Prof. Boyd: What I Learned When I Saved the Life of My Old Cat
March 6, 2018
Contact: Office of Government and Public Affairs
Writing on OZY, Betsy Boyd, a lecturer in the University of Baltimore's Klein Family School of Communications Design, tells the story of the surgery that saved the life of her family cat, Stanley. Boyd details the "exorbitant sacrifice" she made for the cat, and the confidence she has that she made the right decision.
"I talked to Stanley. I explained how much I wanted him to live but said I didn’t know what I should do," Boyd writes about the agonizing decision to have the surgery done. "I watched how he responded to the needle-stabbing treatment I administered at home and the low-key but regular vet visits that were merely meant to keep him alive a bit longer. He purred a lot. He wanted to live, I believed. But he wouldn't, couldn't—not with a bum couple of shriveled kidneys.
"Still, I couldn't decide. I'd find Stan collapsed on a chair and half-hope he'd died in his sleep. He hadn't. I was elated.

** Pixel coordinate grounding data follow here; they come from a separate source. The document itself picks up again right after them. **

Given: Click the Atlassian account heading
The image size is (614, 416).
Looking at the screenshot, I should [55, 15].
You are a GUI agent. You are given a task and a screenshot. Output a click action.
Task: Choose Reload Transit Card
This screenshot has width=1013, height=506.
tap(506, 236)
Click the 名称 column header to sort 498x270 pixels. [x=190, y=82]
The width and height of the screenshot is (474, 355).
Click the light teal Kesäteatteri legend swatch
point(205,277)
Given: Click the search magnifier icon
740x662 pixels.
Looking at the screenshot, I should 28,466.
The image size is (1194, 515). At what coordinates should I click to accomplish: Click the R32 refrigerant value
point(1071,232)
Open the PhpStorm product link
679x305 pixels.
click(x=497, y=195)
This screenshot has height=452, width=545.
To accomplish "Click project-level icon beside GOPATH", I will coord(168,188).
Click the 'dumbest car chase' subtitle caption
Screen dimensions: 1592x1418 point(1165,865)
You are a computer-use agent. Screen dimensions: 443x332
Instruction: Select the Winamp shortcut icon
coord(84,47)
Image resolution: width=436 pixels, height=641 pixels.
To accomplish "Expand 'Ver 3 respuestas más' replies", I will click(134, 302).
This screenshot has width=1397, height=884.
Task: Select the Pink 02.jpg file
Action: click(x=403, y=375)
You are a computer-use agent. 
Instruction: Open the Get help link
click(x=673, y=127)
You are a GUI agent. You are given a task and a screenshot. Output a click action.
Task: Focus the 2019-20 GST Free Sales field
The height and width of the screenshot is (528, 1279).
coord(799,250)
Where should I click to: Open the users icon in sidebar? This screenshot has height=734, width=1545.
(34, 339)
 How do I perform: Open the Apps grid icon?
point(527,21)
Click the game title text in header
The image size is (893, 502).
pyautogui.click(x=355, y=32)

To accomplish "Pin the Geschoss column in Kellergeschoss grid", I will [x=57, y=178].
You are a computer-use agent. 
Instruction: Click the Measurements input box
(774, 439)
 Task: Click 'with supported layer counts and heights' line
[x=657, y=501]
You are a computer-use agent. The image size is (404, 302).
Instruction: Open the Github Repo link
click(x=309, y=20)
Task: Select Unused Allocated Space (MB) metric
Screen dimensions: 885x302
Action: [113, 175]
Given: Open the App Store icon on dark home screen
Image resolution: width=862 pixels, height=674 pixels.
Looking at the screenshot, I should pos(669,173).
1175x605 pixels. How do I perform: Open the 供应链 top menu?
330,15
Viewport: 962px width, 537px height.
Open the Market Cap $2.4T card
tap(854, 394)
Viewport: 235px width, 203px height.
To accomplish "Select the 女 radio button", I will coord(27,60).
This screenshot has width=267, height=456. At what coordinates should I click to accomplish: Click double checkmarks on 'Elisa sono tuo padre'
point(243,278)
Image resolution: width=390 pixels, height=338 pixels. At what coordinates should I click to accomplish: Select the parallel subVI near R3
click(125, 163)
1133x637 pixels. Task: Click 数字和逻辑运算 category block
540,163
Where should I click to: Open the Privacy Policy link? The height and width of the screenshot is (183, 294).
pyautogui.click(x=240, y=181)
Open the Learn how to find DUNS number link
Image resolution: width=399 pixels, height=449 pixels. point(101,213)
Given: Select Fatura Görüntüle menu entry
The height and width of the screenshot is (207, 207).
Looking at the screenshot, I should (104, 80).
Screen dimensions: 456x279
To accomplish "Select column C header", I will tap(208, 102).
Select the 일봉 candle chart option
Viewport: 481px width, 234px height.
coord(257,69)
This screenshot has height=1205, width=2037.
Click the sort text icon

"'The sooner you get him a new kidney, if that's what you decide to do, the longer he'll get to have a chance to enjoy it,' our local vet said to me by phone while I paced the backyard. Somehow, once Nancy gave her blessing, I became fearless.
"The morning of the surgery, Dr. Aronson stepped into Lynn's office where I was holding Stan, petting him and saying my potential goodbye. She wore green scrubs that swallowed her petite frame and old white Keds, and she looked pale.
"'I'll do my best,' she said, 'but I can't make any promises.'"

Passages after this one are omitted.